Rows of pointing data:
──────────────────────────────

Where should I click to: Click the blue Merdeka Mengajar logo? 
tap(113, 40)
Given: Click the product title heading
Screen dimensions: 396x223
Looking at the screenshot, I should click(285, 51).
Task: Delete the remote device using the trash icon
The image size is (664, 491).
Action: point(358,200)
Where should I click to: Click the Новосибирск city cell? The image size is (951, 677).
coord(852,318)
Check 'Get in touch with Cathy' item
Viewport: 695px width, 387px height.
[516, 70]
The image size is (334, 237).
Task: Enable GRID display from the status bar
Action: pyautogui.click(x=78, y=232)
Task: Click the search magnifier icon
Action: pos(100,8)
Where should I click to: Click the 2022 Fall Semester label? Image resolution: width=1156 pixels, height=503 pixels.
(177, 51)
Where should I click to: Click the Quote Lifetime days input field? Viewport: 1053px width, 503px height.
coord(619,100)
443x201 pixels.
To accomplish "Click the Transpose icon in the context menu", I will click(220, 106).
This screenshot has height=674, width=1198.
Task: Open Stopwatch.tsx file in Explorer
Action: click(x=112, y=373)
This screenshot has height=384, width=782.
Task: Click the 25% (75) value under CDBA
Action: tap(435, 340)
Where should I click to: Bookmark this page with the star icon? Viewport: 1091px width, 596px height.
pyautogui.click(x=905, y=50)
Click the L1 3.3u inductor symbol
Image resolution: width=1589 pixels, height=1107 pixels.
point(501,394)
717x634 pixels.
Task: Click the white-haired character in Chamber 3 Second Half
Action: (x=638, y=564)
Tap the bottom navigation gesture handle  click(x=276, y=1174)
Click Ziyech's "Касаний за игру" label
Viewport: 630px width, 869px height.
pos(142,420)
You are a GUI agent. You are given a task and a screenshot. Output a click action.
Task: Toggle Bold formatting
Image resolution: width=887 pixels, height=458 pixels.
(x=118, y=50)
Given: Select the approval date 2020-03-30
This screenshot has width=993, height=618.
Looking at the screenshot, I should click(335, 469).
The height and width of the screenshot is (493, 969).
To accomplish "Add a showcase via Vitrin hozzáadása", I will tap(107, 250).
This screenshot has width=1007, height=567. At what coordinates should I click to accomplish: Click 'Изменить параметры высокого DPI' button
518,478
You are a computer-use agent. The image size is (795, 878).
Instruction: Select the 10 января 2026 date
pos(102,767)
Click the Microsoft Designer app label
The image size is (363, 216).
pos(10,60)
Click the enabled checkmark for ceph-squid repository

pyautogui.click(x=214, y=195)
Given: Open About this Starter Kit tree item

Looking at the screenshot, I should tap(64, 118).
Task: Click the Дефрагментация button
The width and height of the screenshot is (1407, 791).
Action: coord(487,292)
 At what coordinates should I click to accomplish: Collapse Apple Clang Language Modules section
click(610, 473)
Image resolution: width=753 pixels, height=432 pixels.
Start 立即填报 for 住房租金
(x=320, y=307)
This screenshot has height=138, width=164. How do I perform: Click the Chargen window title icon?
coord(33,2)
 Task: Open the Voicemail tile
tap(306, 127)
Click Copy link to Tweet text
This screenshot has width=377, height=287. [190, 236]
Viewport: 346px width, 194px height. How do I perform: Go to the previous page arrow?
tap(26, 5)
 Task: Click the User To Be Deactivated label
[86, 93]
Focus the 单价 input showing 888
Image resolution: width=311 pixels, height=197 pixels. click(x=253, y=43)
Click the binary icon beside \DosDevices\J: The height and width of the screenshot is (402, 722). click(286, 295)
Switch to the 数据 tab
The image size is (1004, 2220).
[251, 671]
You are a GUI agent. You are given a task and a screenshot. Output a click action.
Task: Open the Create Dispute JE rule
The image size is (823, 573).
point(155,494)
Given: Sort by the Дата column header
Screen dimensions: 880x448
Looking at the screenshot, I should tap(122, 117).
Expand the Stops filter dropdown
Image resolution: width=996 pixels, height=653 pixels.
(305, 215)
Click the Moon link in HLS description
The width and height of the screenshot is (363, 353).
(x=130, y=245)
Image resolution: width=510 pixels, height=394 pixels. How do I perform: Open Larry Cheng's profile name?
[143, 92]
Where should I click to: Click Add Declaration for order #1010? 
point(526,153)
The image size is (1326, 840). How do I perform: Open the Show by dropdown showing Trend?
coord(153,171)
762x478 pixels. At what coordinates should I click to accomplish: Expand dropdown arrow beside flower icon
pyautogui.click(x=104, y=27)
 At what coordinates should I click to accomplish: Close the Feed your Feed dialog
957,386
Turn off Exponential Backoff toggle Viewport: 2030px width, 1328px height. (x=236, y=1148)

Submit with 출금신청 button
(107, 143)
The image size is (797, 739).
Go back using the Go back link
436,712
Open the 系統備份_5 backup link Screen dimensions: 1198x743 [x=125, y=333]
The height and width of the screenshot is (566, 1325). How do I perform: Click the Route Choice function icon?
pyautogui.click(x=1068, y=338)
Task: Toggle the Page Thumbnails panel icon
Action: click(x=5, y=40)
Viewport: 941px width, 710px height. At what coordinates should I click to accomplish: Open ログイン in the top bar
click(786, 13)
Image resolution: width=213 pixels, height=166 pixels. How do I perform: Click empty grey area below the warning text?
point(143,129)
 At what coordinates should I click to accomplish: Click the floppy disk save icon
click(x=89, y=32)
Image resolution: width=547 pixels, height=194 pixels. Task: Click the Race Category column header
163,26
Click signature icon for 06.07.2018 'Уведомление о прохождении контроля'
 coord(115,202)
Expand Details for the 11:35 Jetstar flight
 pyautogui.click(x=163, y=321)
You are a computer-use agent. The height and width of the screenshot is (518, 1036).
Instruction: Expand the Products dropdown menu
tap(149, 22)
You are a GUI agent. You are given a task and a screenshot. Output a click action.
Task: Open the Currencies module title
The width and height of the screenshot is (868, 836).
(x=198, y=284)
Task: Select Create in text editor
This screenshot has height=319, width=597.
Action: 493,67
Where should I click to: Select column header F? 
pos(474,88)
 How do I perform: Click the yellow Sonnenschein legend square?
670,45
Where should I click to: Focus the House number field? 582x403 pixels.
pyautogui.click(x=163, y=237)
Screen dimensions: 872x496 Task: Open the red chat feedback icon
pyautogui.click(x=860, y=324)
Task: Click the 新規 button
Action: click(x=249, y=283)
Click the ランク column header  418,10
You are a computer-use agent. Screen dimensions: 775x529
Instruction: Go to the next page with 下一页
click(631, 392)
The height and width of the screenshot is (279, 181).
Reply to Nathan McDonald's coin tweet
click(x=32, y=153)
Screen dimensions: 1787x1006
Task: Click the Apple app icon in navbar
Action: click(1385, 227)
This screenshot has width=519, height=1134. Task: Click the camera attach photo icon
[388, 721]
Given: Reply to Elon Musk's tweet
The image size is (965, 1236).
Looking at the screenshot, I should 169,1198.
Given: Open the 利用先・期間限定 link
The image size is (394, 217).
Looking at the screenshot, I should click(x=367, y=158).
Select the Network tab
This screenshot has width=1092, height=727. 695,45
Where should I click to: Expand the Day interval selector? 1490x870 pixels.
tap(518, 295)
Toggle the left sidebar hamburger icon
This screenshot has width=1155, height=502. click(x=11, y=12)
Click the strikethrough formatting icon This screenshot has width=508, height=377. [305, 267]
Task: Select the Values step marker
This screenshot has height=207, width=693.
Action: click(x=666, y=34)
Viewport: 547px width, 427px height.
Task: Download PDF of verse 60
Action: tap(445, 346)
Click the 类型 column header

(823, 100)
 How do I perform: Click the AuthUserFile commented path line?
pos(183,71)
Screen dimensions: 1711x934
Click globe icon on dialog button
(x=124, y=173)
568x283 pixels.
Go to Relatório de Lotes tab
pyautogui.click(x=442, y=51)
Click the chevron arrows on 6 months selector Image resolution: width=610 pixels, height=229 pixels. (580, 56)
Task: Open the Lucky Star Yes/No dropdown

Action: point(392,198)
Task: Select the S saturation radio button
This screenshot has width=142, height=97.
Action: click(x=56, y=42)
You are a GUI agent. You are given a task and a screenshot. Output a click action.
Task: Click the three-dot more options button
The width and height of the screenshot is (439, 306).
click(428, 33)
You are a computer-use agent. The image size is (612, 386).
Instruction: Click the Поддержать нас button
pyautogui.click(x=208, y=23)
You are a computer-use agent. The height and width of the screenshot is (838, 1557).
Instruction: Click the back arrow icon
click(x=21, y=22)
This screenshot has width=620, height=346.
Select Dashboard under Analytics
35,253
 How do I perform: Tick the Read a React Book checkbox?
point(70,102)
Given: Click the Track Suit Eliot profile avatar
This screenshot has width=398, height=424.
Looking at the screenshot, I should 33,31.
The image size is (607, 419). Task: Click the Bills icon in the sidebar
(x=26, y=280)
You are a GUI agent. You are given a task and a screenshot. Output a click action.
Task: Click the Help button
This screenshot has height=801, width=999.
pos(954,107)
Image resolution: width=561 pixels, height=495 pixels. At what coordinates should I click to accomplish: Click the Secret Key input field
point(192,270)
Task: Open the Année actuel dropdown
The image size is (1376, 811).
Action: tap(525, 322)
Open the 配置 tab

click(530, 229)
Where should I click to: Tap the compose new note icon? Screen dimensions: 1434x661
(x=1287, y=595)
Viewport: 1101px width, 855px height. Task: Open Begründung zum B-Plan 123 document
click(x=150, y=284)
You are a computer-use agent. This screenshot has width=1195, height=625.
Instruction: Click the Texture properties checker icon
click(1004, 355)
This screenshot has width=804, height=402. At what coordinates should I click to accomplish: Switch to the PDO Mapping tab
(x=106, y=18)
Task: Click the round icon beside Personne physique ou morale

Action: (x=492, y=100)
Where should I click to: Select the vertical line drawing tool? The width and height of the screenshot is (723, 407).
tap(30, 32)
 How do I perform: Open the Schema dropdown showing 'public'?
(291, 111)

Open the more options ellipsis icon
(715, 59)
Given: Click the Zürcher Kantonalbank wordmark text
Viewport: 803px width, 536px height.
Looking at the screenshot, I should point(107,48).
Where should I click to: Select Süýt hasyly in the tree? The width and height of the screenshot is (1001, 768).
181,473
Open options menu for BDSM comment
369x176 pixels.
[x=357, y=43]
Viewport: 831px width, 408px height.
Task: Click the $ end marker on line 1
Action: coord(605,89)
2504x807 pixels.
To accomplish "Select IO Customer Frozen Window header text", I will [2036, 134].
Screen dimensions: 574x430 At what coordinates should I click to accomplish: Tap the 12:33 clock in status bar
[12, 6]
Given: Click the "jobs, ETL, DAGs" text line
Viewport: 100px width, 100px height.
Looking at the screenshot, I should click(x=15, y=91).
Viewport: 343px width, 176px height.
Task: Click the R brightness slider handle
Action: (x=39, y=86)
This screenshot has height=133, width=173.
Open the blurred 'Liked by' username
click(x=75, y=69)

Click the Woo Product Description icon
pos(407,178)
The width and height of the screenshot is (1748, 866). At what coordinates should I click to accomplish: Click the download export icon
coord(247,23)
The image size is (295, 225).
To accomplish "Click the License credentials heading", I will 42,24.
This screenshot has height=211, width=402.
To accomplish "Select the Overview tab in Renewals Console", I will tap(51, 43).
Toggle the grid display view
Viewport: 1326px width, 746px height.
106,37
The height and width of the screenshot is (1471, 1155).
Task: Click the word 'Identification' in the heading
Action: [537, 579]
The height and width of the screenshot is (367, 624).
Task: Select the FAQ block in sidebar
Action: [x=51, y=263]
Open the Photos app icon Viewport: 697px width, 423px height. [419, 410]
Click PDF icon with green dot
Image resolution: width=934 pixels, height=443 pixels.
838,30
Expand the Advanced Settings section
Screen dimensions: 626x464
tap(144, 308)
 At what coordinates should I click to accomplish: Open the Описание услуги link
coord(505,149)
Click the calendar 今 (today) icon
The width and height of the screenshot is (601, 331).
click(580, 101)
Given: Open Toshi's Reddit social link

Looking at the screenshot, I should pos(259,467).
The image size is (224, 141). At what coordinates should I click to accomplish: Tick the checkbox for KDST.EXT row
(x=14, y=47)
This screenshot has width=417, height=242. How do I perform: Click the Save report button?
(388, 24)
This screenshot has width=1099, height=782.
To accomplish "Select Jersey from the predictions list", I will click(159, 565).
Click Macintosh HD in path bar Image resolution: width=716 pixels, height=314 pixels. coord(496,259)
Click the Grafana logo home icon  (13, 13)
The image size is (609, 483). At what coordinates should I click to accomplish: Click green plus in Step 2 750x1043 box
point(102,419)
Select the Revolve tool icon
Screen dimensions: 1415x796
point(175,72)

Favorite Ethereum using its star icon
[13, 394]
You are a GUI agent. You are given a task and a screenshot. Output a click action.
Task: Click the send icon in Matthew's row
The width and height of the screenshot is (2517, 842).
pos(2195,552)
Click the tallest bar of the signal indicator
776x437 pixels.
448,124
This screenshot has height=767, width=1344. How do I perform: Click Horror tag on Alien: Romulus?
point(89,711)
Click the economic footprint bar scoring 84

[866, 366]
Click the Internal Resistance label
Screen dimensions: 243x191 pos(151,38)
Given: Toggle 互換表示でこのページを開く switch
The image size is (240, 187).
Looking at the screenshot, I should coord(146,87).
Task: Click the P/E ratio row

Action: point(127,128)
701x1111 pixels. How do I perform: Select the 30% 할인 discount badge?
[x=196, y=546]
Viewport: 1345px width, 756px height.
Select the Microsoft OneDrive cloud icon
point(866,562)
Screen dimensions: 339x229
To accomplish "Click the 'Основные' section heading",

──────────────────────────────

Rewrite the records from the line with "At what coordinates should I click to accomplish: Close" to the line with "pyautogui.click(x=163, y=321)", changing "floppy disk" to "diskette" and leaving everything else unchanged.

Response for this exercise =
 At what coordinates should I click to accomplish: Close the Feed your Feed dialog
957,386
Turn off Exponential Backoff toggle Viewport: 2030px width, 1328px height. (x=236, y=1148)

Submit with 출금신청 button
(107, 143)
The image size is (797, 739).
Go back using the Go back link
436,712
Open the 系統備份_5 backup link Screen dimensions: 1198x743 [x=125, y=333]
The height and width of the screenshot is (566, 1325). How do I perform: Click the Route Choice function icon?
pyautogui.click(x=1068, y=338)
Task: Toggle the Page Thumbnails panel icon
Action: click(x=5, y=40)
Viewport: 941px width, 710px height. At what coordinates should I click to accomplish: Open ログイン in the top bar
click(786, 13)
Image resolution: width=213 pixels, height=166 pixels. How do I perform: Click empty grey area below the warning text?
point(143,129)
 At what coordinates should I click to accomplish: Click the diskette save icon
click(x=89, y=32)
Image resolution: width=547 pixels, height=194 pixels. Task: Click the Race Category column header
163,26
Click signature icon for 06.07.2018 'Уведомление о прохождении контроля'
 coord(115,202)
Expand Details for the 11:35 Jetstar flight
 pyautogui.click(x=163, y=321)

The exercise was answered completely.